--- Record list ---

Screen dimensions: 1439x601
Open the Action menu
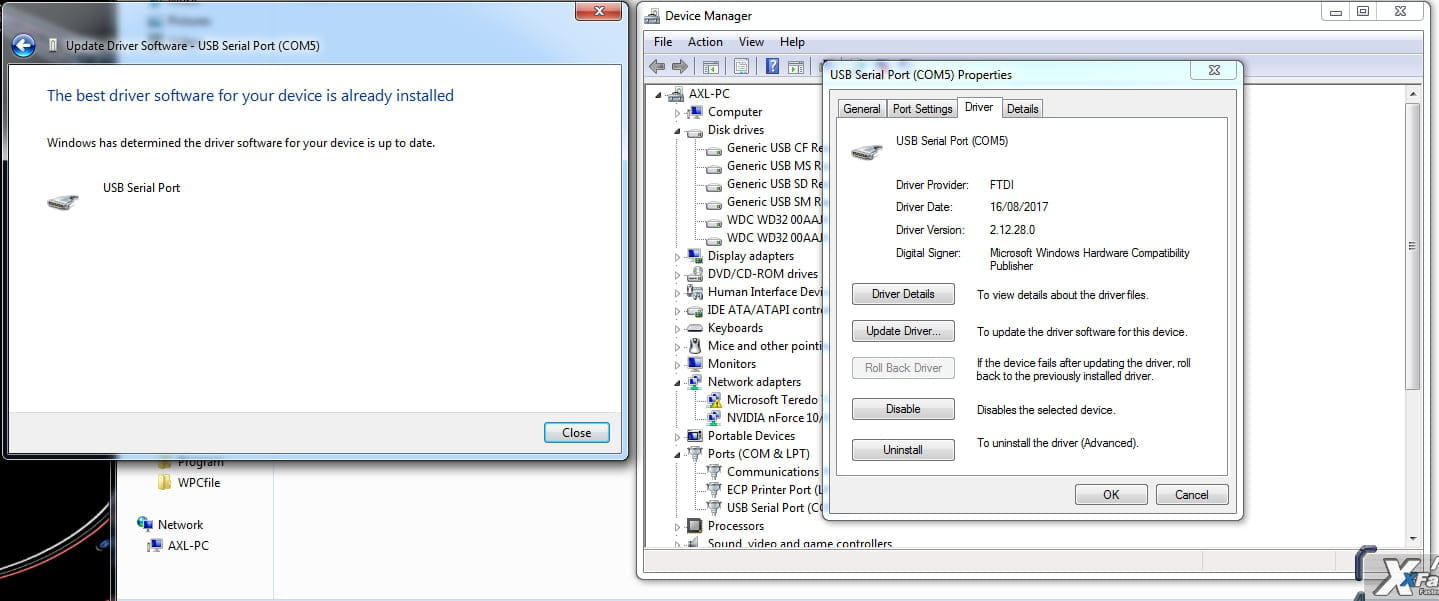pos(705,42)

---
--- Record list ---

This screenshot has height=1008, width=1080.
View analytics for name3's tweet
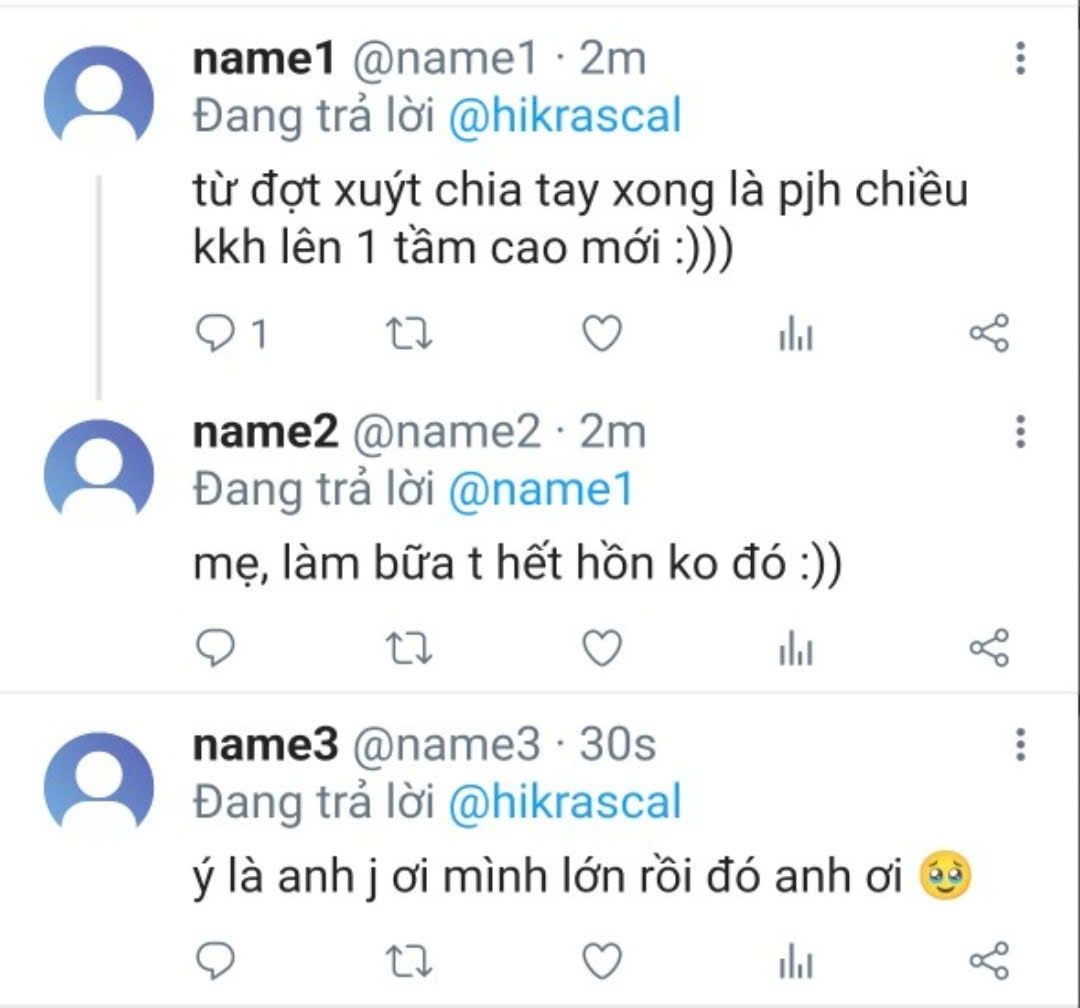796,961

---
--- Record list ---

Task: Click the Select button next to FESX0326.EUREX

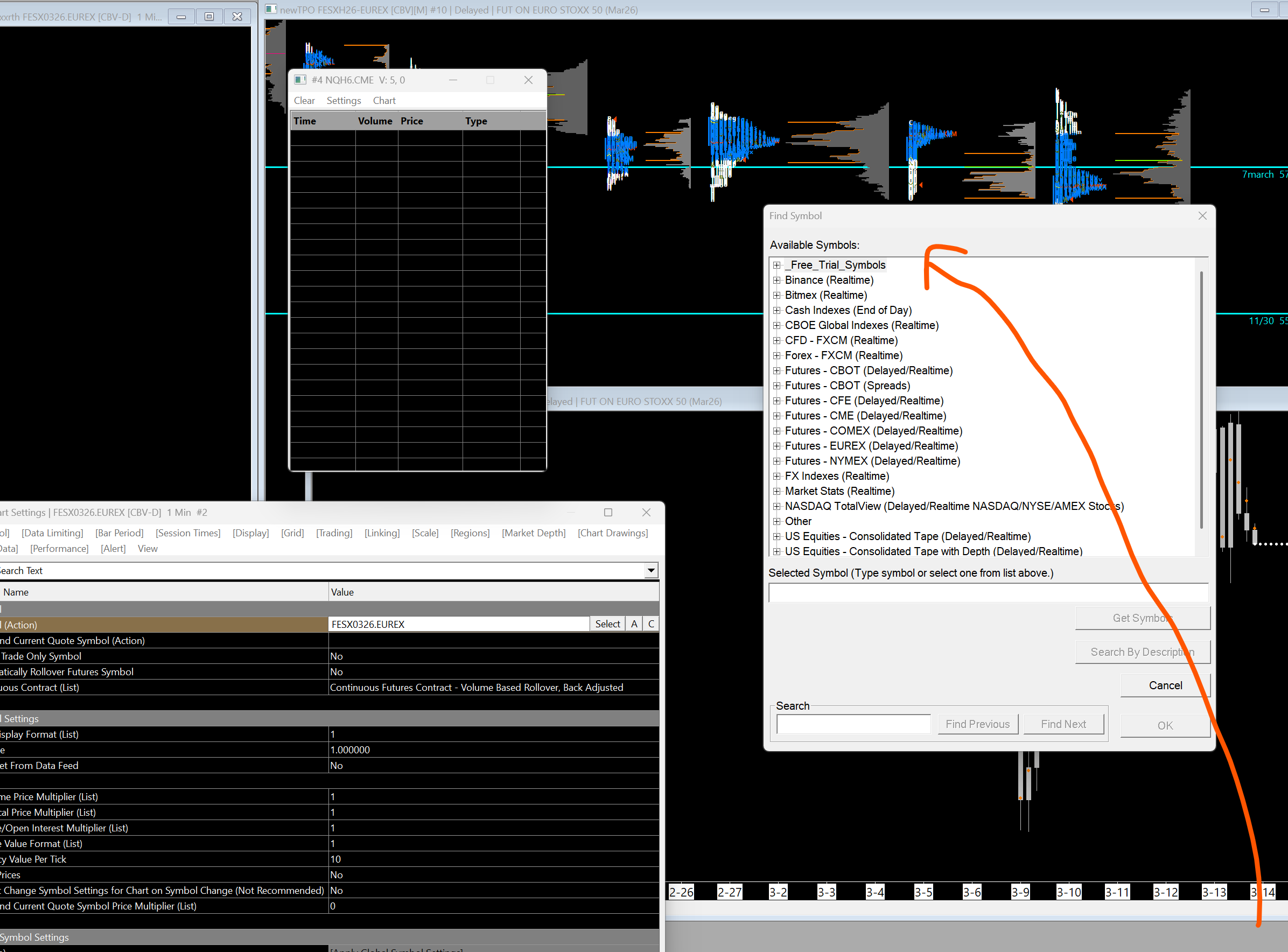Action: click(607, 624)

---

Directions → Quote the listing lines from the one containing "Screen dimensions: 1439x601" through the one containing "pos(705,42)", including both of those lines, and leave the pictures out of your answer.

Full response →
Screen dimensions: 1439x601
Open the Action menu
pos(705,42)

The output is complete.